La certificazione degli edifici è un'opportunità
Non sarà solo l'ambiente ad avvantaggiarsi di immobili riqualificati (i consumi energetici si riducono), perché anche il mercato immobiliare subirà una sferzata positiva: l'inizio di un meccanismo virtuoso di domanda e offerta di edifici sempre più efficienti. In futuro, quindi, nella ricerca di una casa dovremo considerare oltre all'estetica e alle finiture anche la tipologia di impianti, di serramenti, di materiali, il grado di isolamento.

Grazie a queste caratteristiche potremo conoscere preventivamente i consumi e le spese di gestione del nostro alloggio. I costruttori e le immobiliari si sono adeguati alle novità. In alcune regioni ci sono già edifici che espongono la targa energetica, che riporta la classe di efficienza dell'immobile

Le fasi chiave
Ecco i passaggi principali da conoscere per chi vuole acquistare, vendere o affittare casa.

La certificazione.
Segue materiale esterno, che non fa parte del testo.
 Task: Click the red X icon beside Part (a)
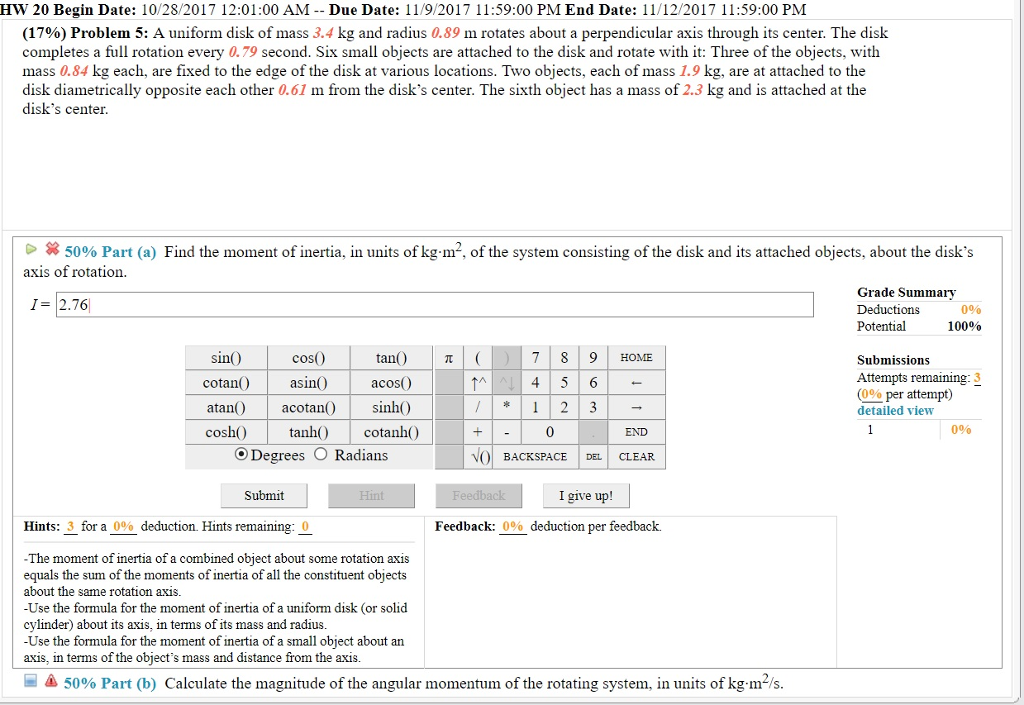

Con l'introduzione del Dpr 59/09 entrano in vigore le disposizioni in materia di certificazione energetica per migliorare l'efficienza degli edifici.

L'attestato (ACE). L'attestato di certificazione energetica è un documento che sintetizza le informazioni relative al rendimento energetico dell'edificio. Utile all'atto della compravendita.

La classe energetica. Ce ne sono sette (dalla A, la migliore, alla G, la peggiore). La classe energetica più alta individua un edificio con consumi ridotti, un migliore comfort e minori emissioni di anidride carbonica.

Si gode degli sgravi fiscali
La legge Finanziaria, per il terzo anno consecutivo, ha riproposto le detrazioni del 55% sull'imposta lorda delle spese sostenute per gli interventi di riqualificazione energetica. Queste detrazioni saranno in vigore fino alla fine del 2010, ma solo nei prossimi mesi sapremo se l'iniziativa sarà rinnovata. Gli incentivi sono previsti anche in caso di ricorso ad alcune fonti rinnovabili, come il solare termico o l'impianto geotermico. Quanto si riesce a detrarre? Nel caso di una villetta di due piani, per esempio, la sostituzione dei vecchi infissi e l'isolamento del tetto (ipotizziamo 18 mila euro di spesa, incluso il costo dell'attestato) permette di detrarre 1.980 euro l'anno per 5 anni. Senza dimenticare, però, che per la svalutazione della moneta l'importo detratto nel tempo non rimane realmente lo stesso.